The percentage of participants with a FMR at EOT was determined for each arm. Favorable microbiological response at EOT was defined as either eradication (a lower respiratory tract culture taken at EOT showing eradication of baseline pathogen) or presumed eradication (no specimen collected because the participant deemed clinically cured or improved).

Time frame: From Day 7 to Day 14

Population: The mMITT population includes all randomized participants who received ≥1 dose of study treatment, did not have only gram-positive cocci only on baseline Gram stain, have a baseline bacterial pathogen identified as the cause of HABP/VABP against which IMI/REL has been shown to have antibacterial activity, and have EOT data.

The percentage of participants with a FMR at EFU was determined for each arm. Favorable microbiological response at EOT was defined as either eradication (a lower respiratory tract culture taken at EFU showing eradication of baseline pathogen) or presumed eradication (no specimen collected because the participant deemed clinically cured or improved).

Time frame: Up to 16 days after end of therapy (up to Day 30)

Population: The mMITT population includes all randomized participants who received ≥1 dose of study treatment, did not have only gram-positive cocci only on baseline Gram stain, have a baseline bacterial pathogen identified as the cause of HABP/VABP against which IMI/REL has been shown to have antibacterial activity, and have EFU data.

An AE is defined as any untoward medical occurrence in a participant administered a pharmaceutical product and which does not necessarily have to have a causal relationship with this treatment.

Time frame: Up to 30 days

Population: All participants who received ≥1 dose of study therapy are included.

The percentage of participants in the MITT population with mortality due to any cause from randomization through EFU was determined for each arm.

Time frame: Up to 16 days after end of therapy (up to 30 days)

Population: The MITT population includes all randomized participants who received ≥1 dose of study treatment and did not have only gram-positive cocci on Gram stain of the baseline specimen.

The percentage of participants in the mMITT population with mortality due to any cause from randomization through EFU was determined for each arm.

Time frame: Up to 16 days after end of therapy (up to 30 days)

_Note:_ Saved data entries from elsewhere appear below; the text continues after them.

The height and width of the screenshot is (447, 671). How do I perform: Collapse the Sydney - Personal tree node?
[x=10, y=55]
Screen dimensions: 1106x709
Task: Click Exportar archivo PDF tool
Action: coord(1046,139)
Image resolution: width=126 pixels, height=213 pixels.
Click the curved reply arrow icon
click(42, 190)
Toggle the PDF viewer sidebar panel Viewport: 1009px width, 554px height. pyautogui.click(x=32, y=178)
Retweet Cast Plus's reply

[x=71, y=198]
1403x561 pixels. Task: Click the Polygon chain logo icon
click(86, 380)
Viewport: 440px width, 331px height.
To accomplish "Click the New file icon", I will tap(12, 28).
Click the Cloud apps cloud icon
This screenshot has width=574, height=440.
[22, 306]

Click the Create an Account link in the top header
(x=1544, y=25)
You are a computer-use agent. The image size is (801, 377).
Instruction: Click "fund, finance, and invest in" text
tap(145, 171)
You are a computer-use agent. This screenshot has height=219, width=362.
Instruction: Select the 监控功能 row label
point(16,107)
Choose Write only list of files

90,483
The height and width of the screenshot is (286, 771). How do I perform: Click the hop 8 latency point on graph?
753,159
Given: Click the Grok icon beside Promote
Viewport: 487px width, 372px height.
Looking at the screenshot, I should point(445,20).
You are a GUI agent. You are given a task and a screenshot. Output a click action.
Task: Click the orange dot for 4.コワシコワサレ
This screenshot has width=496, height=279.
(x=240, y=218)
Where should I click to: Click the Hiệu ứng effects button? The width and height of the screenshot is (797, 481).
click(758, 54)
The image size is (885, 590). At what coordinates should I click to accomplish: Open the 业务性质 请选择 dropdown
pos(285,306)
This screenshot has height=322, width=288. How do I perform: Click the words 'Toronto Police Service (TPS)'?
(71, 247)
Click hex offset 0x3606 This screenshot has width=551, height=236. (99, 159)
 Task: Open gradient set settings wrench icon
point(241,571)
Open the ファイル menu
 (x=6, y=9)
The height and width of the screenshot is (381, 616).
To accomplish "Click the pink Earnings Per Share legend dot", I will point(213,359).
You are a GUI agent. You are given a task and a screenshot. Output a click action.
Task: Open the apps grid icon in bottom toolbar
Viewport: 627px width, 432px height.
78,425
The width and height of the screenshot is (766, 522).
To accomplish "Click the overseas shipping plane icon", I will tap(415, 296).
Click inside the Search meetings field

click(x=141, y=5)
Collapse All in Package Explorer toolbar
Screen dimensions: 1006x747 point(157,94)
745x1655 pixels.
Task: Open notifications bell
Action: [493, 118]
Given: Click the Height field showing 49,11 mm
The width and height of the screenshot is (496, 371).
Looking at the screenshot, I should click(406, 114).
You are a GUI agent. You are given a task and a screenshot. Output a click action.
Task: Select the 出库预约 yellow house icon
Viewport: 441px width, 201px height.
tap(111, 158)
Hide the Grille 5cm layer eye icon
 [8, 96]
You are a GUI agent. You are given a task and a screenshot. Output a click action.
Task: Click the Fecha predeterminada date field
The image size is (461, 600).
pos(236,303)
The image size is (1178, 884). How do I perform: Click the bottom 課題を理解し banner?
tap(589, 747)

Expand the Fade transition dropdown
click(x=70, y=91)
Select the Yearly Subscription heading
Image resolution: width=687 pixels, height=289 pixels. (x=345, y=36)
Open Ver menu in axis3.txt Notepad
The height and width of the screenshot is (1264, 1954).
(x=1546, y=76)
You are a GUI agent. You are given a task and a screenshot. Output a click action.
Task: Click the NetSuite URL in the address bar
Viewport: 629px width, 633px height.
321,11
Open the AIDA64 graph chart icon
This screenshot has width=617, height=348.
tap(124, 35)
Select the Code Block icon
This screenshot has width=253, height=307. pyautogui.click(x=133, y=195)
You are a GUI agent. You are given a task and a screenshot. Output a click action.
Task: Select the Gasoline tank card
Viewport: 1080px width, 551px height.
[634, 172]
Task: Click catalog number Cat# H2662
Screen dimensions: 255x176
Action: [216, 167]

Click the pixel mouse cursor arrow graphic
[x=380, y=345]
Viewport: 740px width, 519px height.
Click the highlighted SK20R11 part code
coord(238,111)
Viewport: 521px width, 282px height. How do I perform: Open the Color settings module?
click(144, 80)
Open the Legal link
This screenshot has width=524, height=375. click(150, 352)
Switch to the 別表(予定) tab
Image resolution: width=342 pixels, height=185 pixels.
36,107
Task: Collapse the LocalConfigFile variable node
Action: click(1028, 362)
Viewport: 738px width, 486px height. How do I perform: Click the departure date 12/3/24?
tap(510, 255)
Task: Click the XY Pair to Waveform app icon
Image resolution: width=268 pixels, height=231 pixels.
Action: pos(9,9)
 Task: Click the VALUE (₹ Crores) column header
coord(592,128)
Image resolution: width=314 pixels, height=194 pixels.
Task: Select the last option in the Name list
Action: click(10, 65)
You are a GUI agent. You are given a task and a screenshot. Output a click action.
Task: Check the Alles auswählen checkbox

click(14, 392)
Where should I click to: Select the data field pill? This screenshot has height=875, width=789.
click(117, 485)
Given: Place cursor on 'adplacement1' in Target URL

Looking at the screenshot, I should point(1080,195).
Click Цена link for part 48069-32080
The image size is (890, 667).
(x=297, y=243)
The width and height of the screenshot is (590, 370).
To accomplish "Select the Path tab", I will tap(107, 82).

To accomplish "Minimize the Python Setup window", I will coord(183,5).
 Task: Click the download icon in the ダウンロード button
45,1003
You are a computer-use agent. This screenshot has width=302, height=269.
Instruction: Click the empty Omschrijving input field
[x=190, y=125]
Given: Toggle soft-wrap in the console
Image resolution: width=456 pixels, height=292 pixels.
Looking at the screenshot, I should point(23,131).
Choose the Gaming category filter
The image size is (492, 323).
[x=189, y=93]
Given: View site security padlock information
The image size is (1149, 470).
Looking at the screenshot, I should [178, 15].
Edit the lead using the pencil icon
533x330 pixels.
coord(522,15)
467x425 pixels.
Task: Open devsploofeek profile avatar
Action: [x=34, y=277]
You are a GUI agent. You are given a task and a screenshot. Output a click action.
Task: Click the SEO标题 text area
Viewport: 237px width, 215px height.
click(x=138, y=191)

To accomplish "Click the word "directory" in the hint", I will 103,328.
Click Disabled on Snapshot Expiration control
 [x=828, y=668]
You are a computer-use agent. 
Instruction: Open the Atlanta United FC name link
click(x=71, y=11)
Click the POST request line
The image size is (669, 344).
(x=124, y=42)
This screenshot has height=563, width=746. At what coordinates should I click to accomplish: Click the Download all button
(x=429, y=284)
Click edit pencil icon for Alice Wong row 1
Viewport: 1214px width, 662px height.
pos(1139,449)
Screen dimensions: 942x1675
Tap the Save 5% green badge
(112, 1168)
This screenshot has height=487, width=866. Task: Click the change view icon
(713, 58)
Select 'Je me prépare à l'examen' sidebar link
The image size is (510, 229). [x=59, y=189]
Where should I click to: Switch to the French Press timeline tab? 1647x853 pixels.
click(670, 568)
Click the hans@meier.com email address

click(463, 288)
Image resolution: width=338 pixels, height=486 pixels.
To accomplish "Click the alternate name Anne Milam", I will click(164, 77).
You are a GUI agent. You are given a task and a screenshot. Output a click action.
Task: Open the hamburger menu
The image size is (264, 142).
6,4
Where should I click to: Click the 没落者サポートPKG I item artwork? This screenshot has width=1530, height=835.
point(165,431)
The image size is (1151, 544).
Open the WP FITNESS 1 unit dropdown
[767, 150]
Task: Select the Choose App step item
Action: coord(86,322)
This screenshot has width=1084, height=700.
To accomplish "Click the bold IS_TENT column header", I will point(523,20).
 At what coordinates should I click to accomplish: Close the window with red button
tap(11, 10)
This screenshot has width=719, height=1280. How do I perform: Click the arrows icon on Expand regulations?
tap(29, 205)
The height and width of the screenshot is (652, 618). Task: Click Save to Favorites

Population: The mMITT population includes all randomized participants who received ≥1 dose of study treatment and did not have only gram-positive cocci only on baseline Gram stain and who have a baseline bacterial pathogen identified as the cause of HABP/VABP against which IMI/REL has been shown to have antibacterial activity.

The percentage of participants in the mMITT population with mortality due to any cause from randomization through Day 28 was determined for each arm.

Time frame: Up to 28 days

Population: The mMITT population includes all randomized participants who received ≥1 dose of study treatment and did not have only gram-positive cocci only on baseline Gram stain and who have a baseline bacterial pathogen identified as the cause of HABP/VABP against which IMI/REL has been shown to have antibacterial activity.